> [DIRECTIVE]:
Extend the passage about Hofmeister's publication figures for Liszt's piano music, picking up right after its final sentence.

> [EXCERPTED PASSAGE]:
As a piece of salon dance music, the galop brings us more squarely into the realm of the domestic than either the free compositions or the works based on other compositions. Unlike those pieces, the galop was also functional music, which gave the sheet music a certain usefulness for the socially climbing middle class of the time. 34 If we were to remark that the sheet music to Liszt’s Grand Galop chromatique could have attained popularity because it was functional music of lesser difficulty than the composer’s other tour music, it must be noted that the issue of technical demands is relative. While the question of the technical capabilities of musicians of the day—amateur and professional—has yet to receive scholarly attention, this music is of a difficulty not to be compared with that for galops by other Hofmeister composers like Panofka or Burgmüller, especially when played at Liszt’s tempo: “The tempo of the dance was so fast that one could hardly follow it with the ear, and even less with the eye, for whoever looked at the fingers of the concert-giver got lost in their rapidity.” 35 Liszt customarily played the Grand Galop chromatique at the end of a virtuoso concert, as a “rouser,” suggesting that purchasers were bringing Liszt’s transcendence—and possibly a remembrance of his performance—into their residences when they bought this “functional” music. While it has been popular in Liszt scholarship to dismiss crowd-pleasing works like the Grand Galop , the new Hofmeister statistics give concrete evidence of how Liszt became a household word—or household item—through such popular music. As Charles Rosen notes, “Only a view of Liszt that places [pieces like] the Second Hungarian Rhapsody in the center of his work will do him justice.” 36

The Hofmeister statistics for Liszt’s virtuosic works take on greater significance when used for comparison. While the same data for other Liszt publishers is at best incomplete, we know that Breitkopf & Härtel intended to publish a group of six symphonic poems in an initial print run of 150 copies. The firm explained to the composer in May of 1856 that the number represents “the minimum required to disseminate the work to any extent among the public and at the same time to place at your disposal adequate copies.” 37 Of course, the general public would not be the primary consumers of the scores, which are a far cry from the piano sheet music from the late 1830s and the ’40s. 38 Later in the century, Liszt’s piano music continued its earlier high flight, as evidenced by print-run statistics from C. F. Peters. 39 The Rigoletto: Paraphrase de concert (LW A187) of circa 1855 appeared in Peters’s German edition of March 1891 in an initial printing of 1,000 copies, with another 2,500 copies printed over the next three years. The Miserere du Trovatore (LW A199) was issued in January 1893 with 1,000 copies and with 500 more in both 1895 and 1897.

The Hofmeister figures also allow us to compare his promotion of Liszt with that for other composers, with revealing results. We might expect that composers like Schumann or Chopin were important market items for Hofmeister, but then we would be assuming that aesthetic considerations—or worse yet, our own construction of the canon—drove the dissemination of music. Actually, the most successful composers for Hofmeister were concert virtuosi like Liszt, Henselt, and Mayer, while Schumann and Chopin did not do well for the publisher, at least not initially.

> [STORED DATA]:
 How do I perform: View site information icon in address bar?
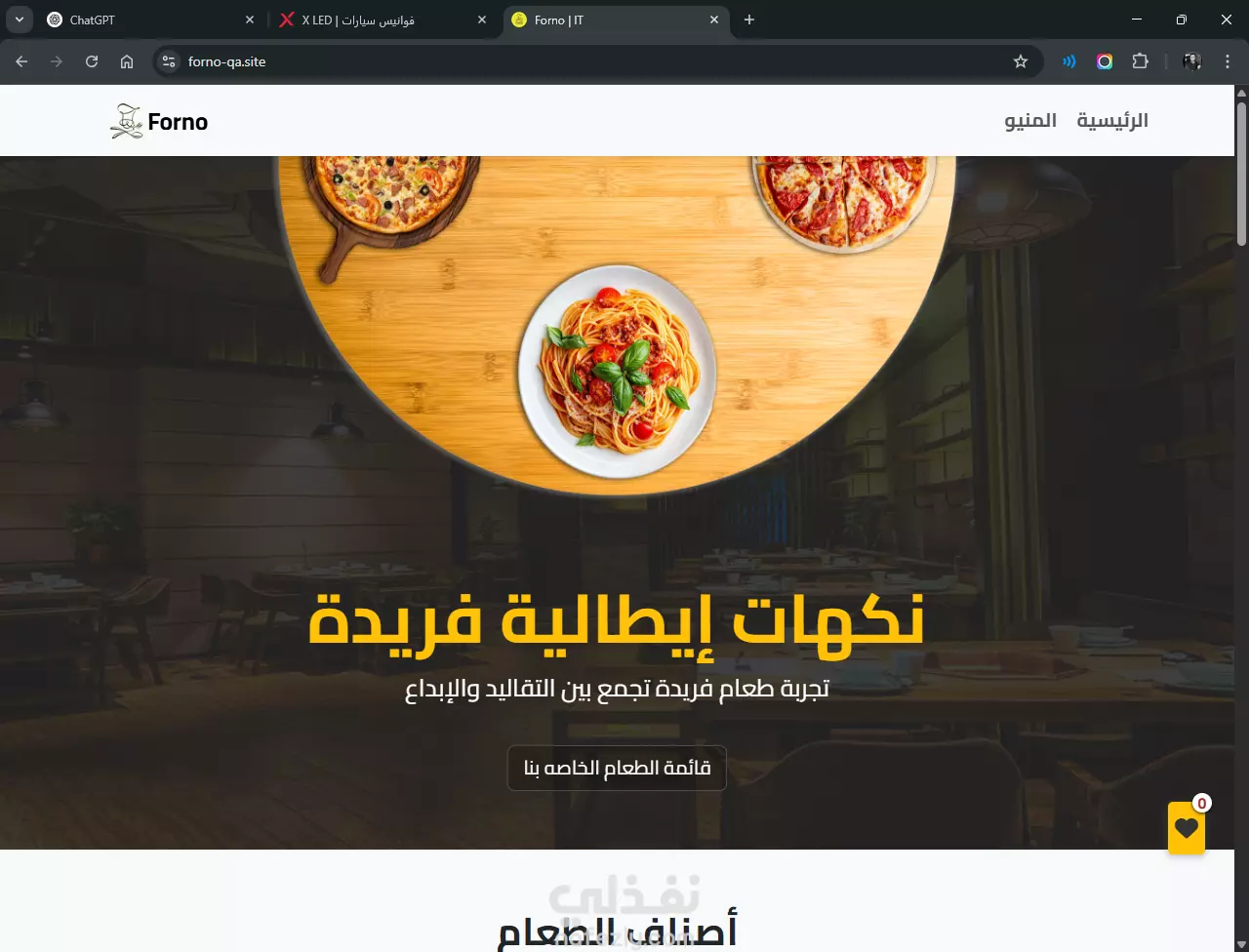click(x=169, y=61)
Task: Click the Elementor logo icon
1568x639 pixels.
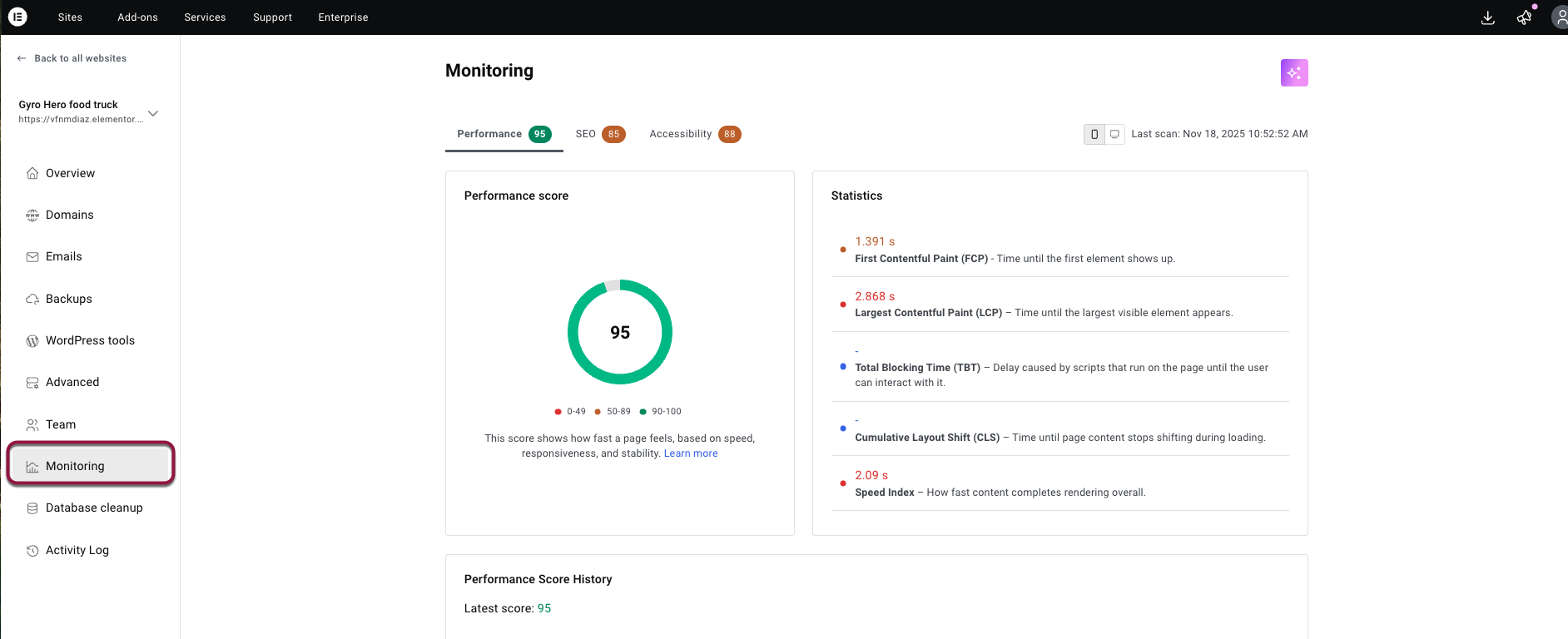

> [RESPONSE]:
Let us take a look at Schumann’s Intermezzo, op. 4, and Toccata, op. 7, two of the most important Schumann pieces in the Hofmeister catalogue, albeit relatively minor works within the composer’s oeuvre. The works clearly did not meet the publisher’s expectations at first, for after an initial printing of 100 copies each in, respectively, 1833 and 1834 (tables 9 and 10 ), they did not again reach that same print-run level for another thirty years. In fact, during Schumann’s lifetime, Hofmeister printed only 175 and 300 copies of these pieces, quite a striking contrast with his publication of Liszt. Interestingly, both of the Schumann works significantly increased in sales during the 1860s, which corresponds with the increased touring activity of Clara on behalf of her deceased husband—again, proof of the link between performance and publication. These increases after a substantial amount of time defy the trend, seen with Liszt and other composers, of a consistent decline in sales. In the case of Schumann and Chopin, the eventual canonization of the composer led to heightened interest in these and other works, while more popular music, including Liszt’s Grand Galop , lost their appeal over time. Chopin’s Impromptu, op. 51 (table 11 ) increased in sales only well after the first printing and after the composer’s death, perhaps in connection with Liszt’s promotion of Chopin through his book, which found wide distribution in Germany.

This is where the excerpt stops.